#### Instructions for the task:
Copy out the entries word for word, starting with the first line and going on through the line that contains "click(x=353, y=53)".
::::::::::
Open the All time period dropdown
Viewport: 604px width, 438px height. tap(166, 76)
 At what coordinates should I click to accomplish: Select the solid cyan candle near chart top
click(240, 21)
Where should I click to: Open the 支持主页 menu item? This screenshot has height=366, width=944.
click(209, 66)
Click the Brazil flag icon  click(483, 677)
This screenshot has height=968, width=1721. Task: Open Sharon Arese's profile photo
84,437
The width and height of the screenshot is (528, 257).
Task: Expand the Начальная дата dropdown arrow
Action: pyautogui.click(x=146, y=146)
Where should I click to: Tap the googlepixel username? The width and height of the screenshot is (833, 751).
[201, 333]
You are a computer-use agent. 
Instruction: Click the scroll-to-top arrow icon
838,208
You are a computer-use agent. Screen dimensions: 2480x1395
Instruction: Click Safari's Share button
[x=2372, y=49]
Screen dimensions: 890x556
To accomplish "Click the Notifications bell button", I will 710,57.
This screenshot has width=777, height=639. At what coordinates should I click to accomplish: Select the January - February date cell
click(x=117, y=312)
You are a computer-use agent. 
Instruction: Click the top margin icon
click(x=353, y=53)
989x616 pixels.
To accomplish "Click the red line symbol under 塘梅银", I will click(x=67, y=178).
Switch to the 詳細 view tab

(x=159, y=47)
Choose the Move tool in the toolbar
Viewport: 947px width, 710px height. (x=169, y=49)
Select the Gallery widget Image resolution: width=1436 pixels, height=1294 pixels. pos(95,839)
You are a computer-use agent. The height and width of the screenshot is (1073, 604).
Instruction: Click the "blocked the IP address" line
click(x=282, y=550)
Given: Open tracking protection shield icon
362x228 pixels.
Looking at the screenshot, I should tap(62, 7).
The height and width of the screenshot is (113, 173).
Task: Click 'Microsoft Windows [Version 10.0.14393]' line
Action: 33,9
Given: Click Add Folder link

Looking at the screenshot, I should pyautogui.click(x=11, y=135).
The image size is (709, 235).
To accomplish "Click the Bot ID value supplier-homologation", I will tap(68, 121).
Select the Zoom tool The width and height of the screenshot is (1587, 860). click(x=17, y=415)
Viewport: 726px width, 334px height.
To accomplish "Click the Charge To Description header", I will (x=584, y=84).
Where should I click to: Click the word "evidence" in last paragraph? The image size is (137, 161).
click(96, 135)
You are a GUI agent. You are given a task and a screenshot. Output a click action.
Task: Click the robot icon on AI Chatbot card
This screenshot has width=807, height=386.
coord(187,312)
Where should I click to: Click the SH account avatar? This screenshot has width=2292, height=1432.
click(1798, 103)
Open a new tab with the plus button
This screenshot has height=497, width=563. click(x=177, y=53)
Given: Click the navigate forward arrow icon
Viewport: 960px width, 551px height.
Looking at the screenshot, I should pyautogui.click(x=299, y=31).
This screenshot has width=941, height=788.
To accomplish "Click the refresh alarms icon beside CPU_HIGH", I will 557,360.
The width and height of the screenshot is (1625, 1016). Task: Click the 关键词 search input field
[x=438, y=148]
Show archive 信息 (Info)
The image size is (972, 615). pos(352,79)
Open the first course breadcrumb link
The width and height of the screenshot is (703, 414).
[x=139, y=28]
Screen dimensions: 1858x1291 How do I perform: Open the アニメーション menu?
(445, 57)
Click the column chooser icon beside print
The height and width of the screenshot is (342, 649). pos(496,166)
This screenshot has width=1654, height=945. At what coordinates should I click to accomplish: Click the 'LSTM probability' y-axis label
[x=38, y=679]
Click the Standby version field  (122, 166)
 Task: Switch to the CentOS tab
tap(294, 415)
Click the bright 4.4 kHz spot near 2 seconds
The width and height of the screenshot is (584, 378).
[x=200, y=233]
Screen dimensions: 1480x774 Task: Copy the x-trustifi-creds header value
::::::::::
#### Task response:
Open the All time period dropdown
Viewport: 604px width, 438px height. tap(166, 76)
 At what coordinates should I click to accomplish: Select the solid cyan candle near chart top
click(240, 21)
Where should I click to: Open the 支持主页 menu item? This screenshot has height=366, width=944.
click(209, 66)
Click the Brazil flag icon  click(483, 677)
This screenshot has height=968, width=1721. Task: Open Sharon Arese's profile photo
84,437
The width and height of the screenshot is (528, 257).
Task: Expand the Начальная дата dropdown arrow
Action: pyautogui.click(x=146, y=146)
Where should I click to: Tap the googlepixel username? The width and height of the screenshot is (833, 751).
[201, 333]
You are a computer-use agent. 
Instruction: Click the scroll-to-top arrow icon
838,208
You are a computer-use agent. Screen dimensions: 2480x1395
Instruction: Click Safari's Share button
[x=2372, y=49]
Screen dimensions: 890x556
To accomplish "Click the Notifications bell button", I will 710,57.
This screenshot has width=777, height=639. At what coordinates should I click to accomplish: Select the January - February date cell
click(x=117, y=312)
You are a computer-use agent. 
Instruction: Click the top margin icon
click(x=353, y=53)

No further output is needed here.